Un point important dans l’histoire du sionisme, et ce qui nous fait qualifier d’« étrange » le rapport d’Israël au colonialisme, c’est la rencontre pragmatique du phénomène sioniste avec les puissances coloniales, c’est-à-dire que les sionistes coopèrent avec les puissances occidentales dans la mesure où il est en accord avec leurs intérêts. Par conséquent, au milieu de l’intensification de la lutte des Palestiniens contre l’occupation de leur territoire, de l’immigration aveugle de Juifs européens en Palestine et de la restriction de l’immigration par les Britanniques, les sionistes se sont soulevés pour s’opposer et affronter les forces britanniques. Cet affrontement est devenu violent, dans la mesure où les forces militaires sionistes ont en pratique utilisé le terrorisme pour atteindre leurs objectifs, et finalement, elles ont forcé les Britanniques à quitter cette terre en augmentant le coût de leur présence en Palestine.
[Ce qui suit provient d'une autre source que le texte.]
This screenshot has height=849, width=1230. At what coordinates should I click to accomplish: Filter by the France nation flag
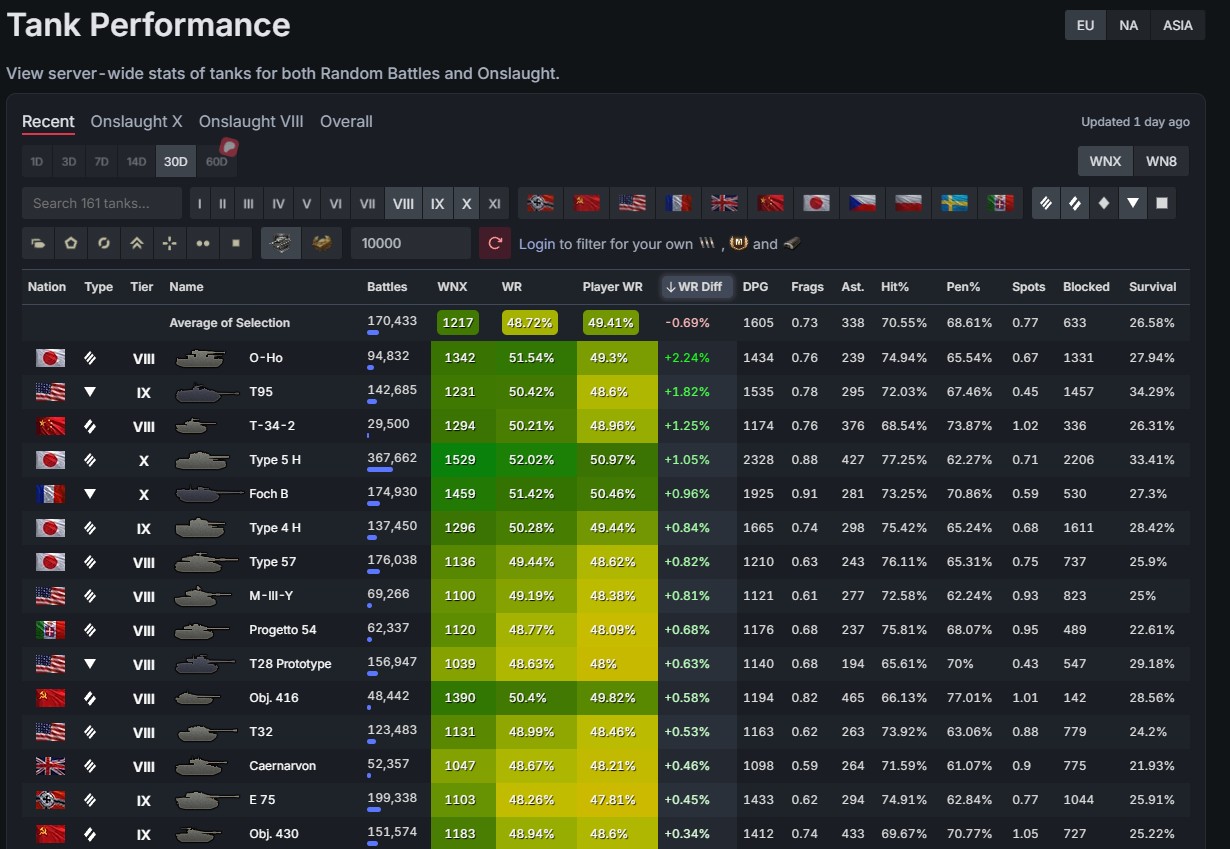[x=678, y=203]
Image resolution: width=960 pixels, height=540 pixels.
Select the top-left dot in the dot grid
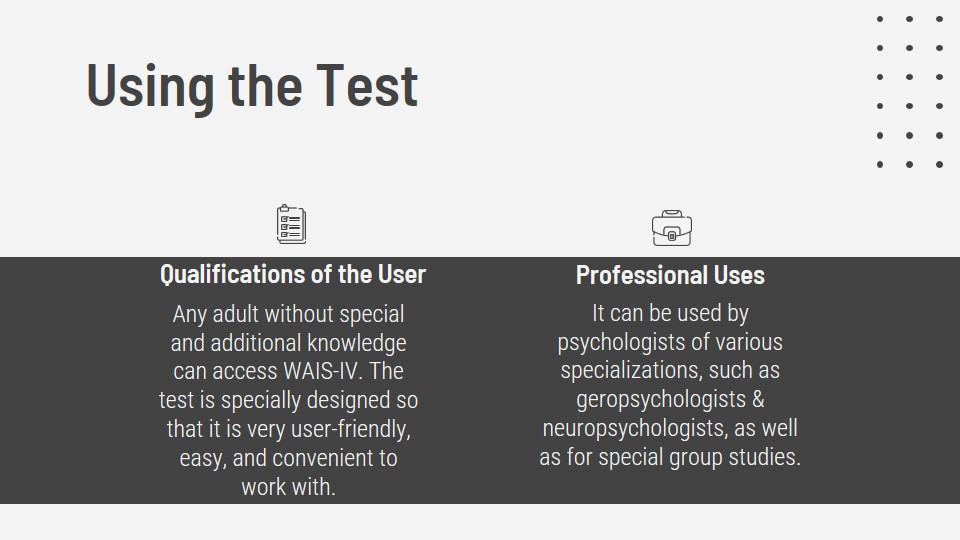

Pourtant, les sionistes ont tenté de le justifier dans leur récit, présentant ce terrorisme comme une lutte de libération contre le colonialisme, et Israël comme le résultat de cette lutte anticoloniale.

Dans les premières années de la formation du sionisme et du début de l’immigration juive en Palestine, certaines pensées naïves ont été exprimées telles que la possibilité pour les Palestiniens et les immigrants juifs de vivre en paix ensemble ou le transfert pacifique des Palestiniens vers les pays voisins, idées fausses qui s’inspiraient de l’esprit colonialiste et qui avaient été institutionnalisées en Europe pendant de nombreuses années, ignorant les principes de l’humanité et du caractère Oriental. Mais en fait, c’est cette force, cette violence, cette discrimination et, bien sûr, cette légitimation basée sur une légalisation fictive du colonialisme britannique qui a rendue possible la formation d’Israël. Mais ce qui distingue Israël des autres projets coloniaux des pays européens, ce n’est pas seulement sa formation à une époque où la vie officielle du colonialisme classique touchait à sa fin, mais c’est aussi la nature de ses rapports avec le colonialisme. Les sionistes ont dû forcer un gouvernement colonial à coloniser une terre pour eux, et ce, pour la première fois dans l’histoire (Alam).

Bien sûr, la dépendance et l’association d’Israël avec le colonialisme ne se terminent pas avec la déclaration d’indépendance de ce régime en 1948. Avec l’émergence des États-Unis d’Amérique en tant que puissance mondiale et le colonialisme moderne, les activités de politique étrangère du régime sioniste se sont concentrées à gagner le soutien illimité des États-Unis et à nouer une « relation spéciale » avec eux en se présentant comme une base puissante du Front occidental en Asie de l’ouest, dans la lutte mondiale contre le communisme. L’opération Nickel Grass pendant la guerre de 1973 et la fourniture et le transfert continus de centaines de tonnes de matériel militaire à Israël par l’US Air Force, alors que l’Égypte avait porté de sérieux coups à ce régime, sont parmi les exemples d’un tel soutien illimité.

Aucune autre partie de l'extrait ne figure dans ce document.